Only a number is required: how many lines of the material contain the word "status"?

◆ **Source data**
Segment Open

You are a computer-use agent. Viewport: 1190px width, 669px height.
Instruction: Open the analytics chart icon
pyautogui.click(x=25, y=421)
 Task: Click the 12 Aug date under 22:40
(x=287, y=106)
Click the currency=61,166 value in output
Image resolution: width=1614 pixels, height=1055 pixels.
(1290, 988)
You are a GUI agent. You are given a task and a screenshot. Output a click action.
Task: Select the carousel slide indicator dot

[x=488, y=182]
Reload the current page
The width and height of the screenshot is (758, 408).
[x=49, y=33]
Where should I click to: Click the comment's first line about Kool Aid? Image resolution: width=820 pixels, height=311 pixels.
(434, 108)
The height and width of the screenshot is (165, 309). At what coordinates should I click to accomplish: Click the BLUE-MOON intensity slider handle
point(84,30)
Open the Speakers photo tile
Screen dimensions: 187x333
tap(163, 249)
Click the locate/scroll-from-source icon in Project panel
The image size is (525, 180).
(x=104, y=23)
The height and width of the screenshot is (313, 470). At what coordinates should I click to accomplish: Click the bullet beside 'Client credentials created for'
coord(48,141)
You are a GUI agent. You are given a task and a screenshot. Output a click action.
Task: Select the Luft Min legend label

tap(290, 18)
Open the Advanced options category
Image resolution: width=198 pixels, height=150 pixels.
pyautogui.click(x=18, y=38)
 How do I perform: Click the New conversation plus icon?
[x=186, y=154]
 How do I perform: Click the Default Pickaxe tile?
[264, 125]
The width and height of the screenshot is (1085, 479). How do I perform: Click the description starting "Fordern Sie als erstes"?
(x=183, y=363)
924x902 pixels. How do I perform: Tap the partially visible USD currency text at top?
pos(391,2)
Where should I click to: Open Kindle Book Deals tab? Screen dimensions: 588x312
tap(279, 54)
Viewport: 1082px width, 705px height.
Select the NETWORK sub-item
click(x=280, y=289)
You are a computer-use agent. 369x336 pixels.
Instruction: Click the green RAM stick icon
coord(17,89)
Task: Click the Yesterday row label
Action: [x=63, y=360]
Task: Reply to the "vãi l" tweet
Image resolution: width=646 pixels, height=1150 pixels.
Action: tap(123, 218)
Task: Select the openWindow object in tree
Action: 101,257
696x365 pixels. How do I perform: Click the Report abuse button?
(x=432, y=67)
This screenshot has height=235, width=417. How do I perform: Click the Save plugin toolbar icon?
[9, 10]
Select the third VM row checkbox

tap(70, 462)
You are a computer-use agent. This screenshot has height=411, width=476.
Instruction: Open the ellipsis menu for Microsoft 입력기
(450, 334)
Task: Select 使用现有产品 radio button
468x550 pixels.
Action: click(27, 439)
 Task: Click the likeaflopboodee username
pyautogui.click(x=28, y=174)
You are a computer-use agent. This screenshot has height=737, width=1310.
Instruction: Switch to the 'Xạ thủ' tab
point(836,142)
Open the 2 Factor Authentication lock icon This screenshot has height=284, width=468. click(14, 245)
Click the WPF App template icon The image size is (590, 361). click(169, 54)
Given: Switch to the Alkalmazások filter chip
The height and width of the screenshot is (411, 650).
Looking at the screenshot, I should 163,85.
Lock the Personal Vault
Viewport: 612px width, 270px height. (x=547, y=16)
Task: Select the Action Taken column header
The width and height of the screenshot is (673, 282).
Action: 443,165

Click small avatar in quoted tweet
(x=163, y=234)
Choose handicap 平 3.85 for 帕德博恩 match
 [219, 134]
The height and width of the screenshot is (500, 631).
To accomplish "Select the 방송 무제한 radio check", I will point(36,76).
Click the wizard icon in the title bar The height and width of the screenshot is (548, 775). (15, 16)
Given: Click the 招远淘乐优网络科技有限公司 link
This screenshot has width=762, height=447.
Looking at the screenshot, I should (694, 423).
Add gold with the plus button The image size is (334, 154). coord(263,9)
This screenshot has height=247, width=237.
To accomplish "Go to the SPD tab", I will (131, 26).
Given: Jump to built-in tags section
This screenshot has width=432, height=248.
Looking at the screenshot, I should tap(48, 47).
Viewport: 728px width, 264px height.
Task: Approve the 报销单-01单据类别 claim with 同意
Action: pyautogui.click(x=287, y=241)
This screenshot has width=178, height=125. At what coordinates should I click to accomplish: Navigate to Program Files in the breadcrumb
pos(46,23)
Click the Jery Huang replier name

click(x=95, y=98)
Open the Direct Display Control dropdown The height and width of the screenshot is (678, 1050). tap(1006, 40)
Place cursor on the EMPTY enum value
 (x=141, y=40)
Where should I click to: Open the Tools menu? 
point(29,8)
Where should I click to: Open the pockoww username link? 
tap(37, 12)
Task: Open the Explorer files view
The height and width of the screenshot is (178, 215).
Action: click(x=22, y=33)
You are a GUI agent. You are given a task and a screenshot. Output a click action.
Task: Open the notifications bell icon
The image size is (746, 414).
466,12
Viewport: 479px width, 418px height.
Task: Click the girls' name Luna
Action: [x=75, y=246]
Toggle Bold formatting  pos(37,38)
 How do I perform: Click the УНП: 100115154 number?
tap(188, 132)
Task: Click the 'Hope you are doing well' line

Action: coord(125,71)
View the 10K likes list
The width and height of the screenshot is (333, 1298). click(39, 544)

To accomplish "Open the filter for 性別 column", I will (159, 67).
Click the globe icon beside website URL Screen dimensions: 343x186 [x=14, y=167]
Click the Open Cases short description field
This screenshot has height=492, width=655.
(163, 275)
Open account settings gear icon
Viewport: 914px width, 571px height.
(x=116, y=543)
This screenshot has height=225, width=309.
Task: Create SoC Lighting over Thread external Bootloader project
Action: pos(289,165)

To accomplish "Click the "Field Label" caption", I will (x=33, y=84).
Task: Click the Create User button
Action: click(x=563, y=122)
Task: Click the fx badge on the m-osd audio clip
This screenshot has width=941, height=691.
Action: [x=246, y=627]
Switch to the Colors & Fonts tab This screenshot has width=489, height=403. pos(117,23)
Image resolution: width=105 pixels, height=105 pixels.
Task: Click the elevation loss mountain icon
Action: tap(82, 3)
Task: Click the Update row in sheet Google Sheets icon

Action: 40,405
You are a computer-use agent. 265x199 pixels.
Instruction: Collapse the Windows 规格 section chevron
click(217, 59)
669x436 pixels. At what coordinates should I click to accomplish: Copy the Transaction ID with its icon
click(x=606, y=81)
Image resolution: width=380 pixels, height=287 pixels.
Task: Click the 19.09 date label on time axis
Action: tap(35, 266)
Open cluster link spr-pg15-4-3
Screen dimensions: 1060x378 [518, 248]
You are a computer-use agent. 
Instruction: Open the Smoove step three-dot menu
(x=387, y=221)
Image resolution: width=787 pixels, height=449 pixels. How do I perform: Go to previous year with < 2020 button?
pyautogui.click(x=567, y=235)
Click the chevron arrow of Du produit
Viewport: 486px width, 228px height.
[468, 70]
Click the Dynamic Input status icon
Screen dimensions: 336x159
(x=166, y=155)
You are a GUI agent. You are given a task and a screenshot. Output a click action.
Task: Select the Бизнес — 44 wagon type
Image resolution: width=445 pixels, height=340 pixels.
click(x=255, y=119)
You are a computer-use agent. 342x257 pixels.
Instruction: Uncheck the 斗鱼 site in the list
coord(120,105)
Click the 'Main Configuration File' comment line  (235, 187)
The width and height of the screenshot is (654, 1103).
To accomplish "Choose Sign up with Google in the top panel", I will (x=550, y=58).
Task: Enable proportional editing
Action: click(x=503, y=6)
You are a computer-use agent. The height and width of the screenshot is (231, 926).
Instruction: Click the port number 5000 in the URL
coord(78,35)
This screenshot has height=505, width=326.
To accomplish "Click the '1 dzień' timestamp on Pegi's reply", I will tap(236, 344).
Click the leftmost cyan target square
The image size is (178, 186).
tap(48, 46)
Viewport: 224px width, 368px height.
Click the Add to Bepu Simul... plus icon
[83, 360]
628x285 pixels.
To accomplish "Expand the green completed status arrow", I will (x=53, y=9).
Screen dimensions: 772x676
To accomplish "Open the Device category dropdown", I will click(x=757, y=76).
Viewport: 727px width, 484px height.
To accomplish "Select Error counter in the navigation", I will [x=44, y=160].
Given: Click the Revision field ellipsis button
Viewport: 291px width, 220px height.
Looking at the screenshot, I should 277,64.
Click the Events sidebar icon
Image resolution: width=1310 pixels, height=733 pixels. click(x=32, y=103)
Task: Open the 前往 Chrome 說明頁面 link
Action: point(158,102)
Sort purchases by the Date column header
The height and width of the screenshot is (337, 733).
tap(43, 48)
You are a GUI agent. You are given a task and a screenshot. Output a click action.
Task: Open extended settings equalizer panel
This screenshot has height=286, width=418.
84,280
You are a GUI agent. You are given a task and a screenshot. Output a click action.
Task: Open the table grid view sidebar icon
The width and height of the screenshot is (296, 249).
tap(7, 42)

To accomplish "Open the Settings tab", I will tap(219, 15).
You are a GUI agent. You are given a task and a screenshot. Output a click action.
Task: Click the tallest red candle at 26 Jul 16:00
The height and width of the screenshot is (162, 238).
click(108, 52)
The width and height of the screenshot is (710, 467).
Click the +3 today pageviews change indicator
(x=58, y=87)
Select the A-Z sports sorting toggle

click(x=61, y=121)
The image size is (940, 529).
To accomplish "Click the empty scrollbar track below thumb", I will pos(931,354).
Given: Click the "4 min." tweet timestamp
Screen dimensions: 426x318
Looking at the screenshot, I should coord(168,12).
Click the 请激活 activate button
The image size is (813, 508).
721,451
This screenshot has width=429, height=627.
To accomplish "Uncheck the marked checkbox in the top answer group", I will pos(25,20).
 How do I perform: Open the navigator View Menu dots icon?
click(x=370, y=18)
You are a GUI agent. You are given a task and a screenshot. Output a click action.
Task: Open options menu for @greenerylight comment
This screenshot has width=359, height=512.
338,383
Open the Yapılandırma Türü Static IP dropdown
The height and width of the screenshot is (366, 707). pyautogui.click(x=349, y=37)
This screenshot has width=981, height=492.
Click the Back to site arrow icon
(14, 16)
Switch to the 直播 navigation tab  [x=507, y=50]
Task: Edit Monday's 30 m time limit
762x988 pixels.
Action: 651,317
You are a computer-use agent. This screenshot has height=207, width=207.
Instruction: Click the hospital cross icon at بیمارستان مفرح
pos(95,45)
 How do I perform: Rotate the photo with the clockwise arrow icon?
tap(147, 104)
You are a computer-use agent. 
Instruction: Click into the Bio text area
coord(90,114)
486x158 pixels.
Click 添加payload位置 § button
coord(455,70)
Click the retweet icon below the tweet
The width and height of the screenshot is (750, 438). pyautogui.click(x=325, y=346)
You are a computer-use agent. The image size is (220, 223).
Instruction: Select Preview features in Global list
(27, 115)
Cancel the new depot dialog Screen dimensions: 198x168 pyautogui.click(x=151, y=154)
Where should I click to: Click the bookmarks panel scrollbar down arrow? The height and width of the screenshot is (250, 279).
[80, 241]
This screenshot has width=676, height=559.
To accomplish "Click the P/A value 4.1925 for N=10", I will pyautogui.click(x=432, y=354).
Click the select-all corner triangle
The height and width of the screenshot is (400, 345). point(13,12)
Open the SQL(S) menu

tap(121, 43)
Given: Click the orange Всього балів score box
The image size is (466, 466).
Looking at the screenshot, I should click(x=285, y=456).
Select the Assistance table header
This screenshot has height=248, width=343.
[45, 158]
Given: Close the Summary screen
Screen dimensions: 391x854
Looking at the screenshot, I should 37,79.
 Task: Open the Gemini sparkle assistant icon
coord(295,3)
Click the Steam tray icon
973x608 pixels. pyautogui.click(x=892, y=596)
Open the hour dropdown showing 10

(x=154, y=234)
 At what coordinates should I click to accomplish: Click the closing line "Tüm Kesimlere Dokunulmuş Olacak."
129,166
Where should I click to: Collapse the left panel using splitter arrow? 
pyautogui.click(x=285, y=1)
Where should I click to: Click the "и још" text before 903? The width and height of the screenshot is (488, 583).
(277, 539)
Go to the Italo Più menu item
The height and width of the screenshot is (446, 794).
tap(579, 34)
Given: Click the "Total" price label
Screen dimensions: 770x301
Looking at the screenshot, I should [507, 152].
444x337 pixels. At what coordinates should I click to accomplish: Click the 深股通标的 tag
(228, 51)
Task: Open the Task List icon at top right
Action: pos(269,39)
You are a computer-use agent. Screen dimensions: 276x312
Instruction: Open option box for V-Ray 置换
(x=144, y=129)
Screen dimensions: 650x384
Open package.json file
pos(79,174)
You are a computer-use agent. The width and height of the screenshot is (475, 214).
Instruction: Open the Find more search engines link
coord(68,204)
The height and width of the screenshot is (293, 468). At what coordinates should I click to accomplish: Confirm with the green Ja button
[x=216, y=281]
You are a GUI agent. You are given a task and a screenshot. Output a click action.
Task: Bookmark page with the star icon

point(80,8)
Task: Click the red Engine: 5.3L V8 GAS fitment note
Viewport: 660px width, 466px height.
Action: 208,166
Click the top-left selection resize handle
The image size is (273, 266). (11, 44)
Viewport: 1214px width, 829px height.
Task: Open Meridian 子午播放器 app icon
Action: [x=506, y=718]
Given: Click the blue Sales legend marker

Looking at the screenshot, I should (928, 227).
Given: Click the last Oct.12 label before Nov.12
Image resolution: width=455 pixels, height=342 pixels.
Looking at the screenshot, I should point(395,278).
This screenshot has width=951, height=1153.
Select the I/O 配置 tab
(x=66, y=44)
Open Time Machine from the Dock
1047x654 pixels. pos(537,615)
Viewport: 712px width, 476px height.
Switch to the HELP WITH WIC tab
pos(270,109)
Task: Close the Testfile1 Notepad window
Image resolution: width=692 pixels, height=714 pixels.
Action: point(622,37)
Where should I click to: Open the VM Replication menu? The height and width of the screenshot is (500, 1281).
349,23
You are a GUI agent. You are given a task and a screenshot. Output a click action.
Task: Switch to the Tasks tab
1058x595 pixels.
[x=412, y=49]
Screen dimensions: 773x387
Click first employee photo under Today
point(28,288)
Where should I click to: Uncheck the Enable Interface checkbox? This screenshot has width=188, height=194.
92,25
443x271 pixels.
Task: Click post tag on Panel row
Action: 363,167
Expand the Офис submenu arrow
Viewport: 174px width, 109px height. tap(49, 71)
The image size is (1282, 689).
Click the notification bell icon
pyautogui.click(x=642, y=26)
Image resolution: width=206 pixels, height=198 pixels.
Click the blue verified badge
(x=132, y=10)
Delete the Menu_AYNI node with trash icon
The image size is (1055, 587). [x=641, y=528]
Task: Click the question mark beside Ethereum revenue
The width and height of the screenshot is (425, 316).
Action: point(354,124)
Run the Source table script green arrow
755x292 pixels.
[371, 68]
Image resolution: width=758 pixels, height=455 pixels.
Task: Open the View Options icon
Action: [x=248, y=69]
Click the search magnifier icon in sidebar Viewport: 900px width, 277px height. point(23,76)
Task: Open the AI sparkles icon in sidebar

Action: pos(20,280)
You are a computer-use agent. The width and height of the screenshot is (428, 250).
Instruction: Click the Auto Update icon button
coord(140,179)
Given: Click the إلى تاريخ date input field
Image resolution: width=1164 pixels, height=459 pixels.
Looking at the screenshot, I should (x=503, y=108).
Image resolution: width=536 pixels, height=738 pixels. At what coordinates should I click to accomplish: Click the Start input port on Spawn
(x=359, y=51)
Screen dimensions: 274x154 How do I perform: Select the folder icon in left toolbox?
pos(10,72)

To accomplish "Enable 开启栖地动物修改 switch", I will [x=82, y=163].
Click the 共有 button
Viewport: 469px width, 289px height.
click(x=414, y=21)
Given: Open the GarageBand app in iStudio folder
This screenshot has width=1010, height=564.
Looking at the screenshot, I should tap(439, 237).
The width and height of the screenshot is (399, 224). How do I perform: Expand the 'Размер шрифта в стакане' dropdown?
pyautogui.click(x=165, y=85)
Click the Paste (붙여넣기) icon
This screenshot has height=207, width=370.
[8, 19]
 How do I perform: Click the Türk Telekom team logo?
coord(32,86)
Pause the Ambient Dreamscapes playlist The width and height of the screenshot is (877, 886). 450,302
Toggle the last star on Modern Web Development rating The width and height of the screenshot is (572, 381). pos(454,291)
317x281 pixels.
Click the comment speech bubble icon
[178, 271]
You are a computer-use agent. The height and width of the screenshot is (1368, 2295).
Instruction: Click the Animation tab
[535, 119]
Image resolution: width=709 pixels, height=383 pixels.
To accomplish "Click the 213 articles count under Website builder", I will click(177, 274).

Segment Closed

◆ **Solution**
2